Impulsive and Aggressive Behaviors
We found that impulsive and aggressive behaviors were associated with the risk of suicide in depression and that this effect was more important among younger cases (18 to 40 years). On the other hand, impulsive and aggressive behaviors were not direct predictors of suicide. It seems that these personality traits probably underlie the main predictors. This vision is supported by the positive correlation found between impulsive and aggressive behaviors and cluster B personality disorder and alcohol and drug abuse/dependence. It is possible to speculate that a developmental cascade may start with a biological predisposition to higher levels of impulsive and aggressive behaviors. Having a higher level of impulsive and aggressive behavior may, in turn, increase the risk of developing a cluster B personality disorder that, per se, could lead to an increased risk of substance abuse/dependence
(66–
68). This developmental hypothesis of suicidal behavior is also supported by at least one other study showing that borderline personality disorder alone was not a risk factor for suicide
(30), but when it was comorbid with severe depression, the risk of dying by suicide was increased close to 450 times.
Age Effects
The effect of age on the mediating role of impulsive and aggressive behaviors and substance abuse/dependence on the risk of suicide was suggested by the stratified analyses. We have further explored this effect by investigating how these risk factors interacted with age in the regression model; however, the interactions were not retained in the final model. This is explained by the fact that although impulsive and aggressive behaviors and substance abuse/dependence are not significant risk factors in subjects older than 40, their effect is in a similar direction. In other words, these variables do not have opposite effects according to age.
Limitations
The limitations associated with the methods employed in this study are inherent to postmortem studies involving proxy-based interviews. However, the validity of such procedures, particularly with regard to the use of observable behaviors, has been well demonstrated
(32), and our comparisons of data obtained using two different informants on the same subject, as well as comparisons between the comparison subject and his or her informant, further support its use on behavioral measures. On the other hand, the major problem of proxy-based interviews seems to be at the level of sensitivity
(34). Nevertheless, using proxy-based techniques in both groups, we controlled for this possible bias.

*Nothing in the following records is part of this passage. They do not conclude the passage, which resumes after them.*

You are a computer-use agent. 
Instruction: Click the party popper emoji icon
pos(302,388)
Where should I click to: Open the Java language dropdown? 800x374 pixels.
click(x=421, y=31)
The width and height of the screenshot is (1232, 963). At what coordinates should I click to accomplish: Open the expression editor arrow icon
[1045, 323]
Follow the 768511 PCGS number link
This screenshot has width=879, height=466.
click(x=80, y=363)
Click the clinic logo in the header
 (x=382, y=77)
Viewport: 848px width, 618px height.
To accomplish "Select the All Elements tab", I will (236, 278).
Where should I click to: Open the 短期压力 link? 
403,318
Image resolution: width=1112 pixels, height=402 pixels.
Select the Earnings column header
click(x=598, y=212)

Another important limitation of this study is that we focused on male subjects. How generalizable are the risk factors identified in this study to female depressed patients is an issue that deserves investigation. Of particular interest will be to investigate whether or not impulsive and aggressive behaviors play a similar role in mediating suicide in depressed women as they seem to play in depressed men.
Conclusions
This study was the first to our knowledge to investigate suicide completers in a specific diagnostic category by using a case-control design. Thus, 104 male depressed suicide completers and 74 living depressed male comparison subjects were investigated by means of the psychological autopsy method to better define the risk factors for suicide in major depressive disorder. We found that current alcohol abuse/dependence and the presence of a cluster B personality disorder were two independent risk factors for suicide among depressed individuals. In addition, we found that impulsive and aggressive behaviors were associated with suicide, but this association was not independent of cluster B and alcohol abuse in relation to suicide. These risk factors seem to play a larger role in younger suicide victims (ages 18–40). Further studies should be carried out to investigate the external validity of these findings, particularly among women and in other diagnostic categories associated with suicide, such as schizophrenia.